Oh, Do…

Just fuck off. Thanks to Kath in the comments for this diatribe from an apologist for evil in the Huffington Post. Poor Medhi Hassan is fed up with this freedom of speech stuff.

You and I didn’t like George W Bush. Remember his puerile declaration after 9/11 that “either you are with us, or you are with the terrorists”? Yet now, in the wake of another horrific terrorist attack, you appear to have updated Dubya’s slogan: either you are with free speech… or you are against it. Either vous êtes Charlie Hebdo… or you’re a freedom-hating fanatic.

Actually, unlike Dubya’s false dichotomy, there is no third way option here. You either believe in free speech or you  don’t. Generally, those who don’t are freedom hating lunatics of the kind who stormed into the Charlie Hebdo offices last week. They are, also, the kind of “liberal” leftist and apologists for Islam who think that those of us who cause them offence by daring to ridicule their beliefs should be silenced by the law. The outcome is the same, though. Liberty dies another death.
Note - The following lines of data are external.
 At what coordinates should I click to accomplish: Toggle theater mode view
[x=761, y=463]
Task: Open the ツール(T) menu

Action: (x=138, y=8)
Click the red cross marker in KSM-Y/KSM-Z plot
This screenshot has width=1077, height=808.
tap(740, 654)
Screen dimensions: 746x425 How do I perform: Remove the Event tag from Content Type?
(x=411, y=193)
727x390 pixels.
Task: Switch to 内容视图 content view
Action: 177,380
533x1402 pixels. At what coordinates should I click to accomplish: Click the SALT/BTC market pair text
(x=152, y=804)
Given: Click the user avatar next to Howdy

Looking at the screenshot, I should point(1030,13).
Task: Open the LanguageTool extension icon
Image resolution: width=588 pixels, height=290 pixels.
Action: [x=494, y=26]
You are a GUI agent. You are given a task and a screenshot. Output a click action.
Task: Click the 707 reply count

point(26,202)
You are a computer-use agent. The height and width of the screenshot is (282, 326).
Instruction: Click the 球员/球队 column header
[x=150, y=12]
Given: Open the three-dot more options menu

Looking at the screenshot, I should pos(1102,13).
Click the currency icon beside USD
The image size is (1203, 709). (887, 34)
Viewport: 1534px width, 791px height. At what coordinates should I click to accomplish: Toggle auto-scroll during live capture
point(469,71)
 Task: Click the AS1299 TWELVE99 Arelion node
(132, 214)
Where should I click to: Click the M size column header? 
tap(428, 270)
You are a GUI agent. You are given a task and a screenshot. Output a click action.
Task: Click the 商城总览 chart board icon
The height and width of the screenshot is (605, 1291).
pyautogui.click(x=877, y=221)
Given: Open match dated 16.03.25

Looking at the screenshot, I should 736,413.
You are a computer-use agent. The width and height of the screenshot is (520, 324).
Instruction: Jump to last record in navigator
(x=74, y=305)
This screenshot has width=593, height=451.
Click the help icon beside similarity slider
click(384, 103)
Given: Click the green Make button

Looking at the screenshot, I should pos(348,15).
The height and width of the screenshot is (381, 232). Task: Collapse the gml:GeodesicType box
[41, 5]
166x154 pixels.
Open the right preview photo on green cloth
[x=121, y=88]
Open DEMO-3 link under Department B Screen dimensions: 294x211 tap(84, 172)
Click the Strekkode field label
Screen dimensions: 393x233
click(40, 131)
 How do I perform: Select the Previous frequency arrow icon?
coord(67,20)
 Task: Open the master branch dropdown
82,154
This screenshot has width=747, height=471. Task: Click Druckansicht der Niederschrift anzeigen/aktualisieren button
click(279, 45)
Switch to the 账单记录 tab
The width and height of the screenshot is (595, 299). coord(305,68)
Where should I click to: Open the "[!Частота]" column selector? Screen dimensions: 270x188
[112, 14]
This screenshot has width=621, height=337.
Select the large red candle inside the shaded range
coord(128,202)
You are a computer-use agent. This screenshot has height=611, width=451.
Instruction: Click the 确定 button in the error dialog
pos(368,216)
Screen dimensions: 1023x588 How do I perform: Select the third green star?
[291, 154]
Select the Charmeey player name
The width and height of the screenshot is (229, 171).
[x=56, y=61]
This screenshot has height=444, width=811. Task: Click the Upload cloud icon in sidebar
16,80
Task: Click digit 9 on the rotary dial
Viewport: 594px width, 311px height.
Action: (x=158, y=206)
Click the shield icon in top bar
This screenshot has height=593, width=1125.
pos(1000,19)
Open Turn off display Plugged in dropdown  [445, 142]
I’m writing to you to make a simple request: please stop. You think you’re defying the terrorists when, in reality, you’re playing into their bloodstained hands by dividing and demonising. Us and them. The enlightened and liberal west v the backward, barbaric Muslims.

Go fuck yourself with the rough end of a pineapple. Demonising is exactly what is needed. And I sure as hell ain’t one of them. Hassan, it would appear is.

The massacre in Paris on 7 January was, you keep telling us, an attack on free speech. The conservative former French president Nicolas Sarkozy agrees, calling it “a war declared on civilisation”. So, too, does the liberal-left pin-up Jon Snow, who crassly tweeted about a “clash of civilisations” and referred to “Europe’s belief in freedom of expression”.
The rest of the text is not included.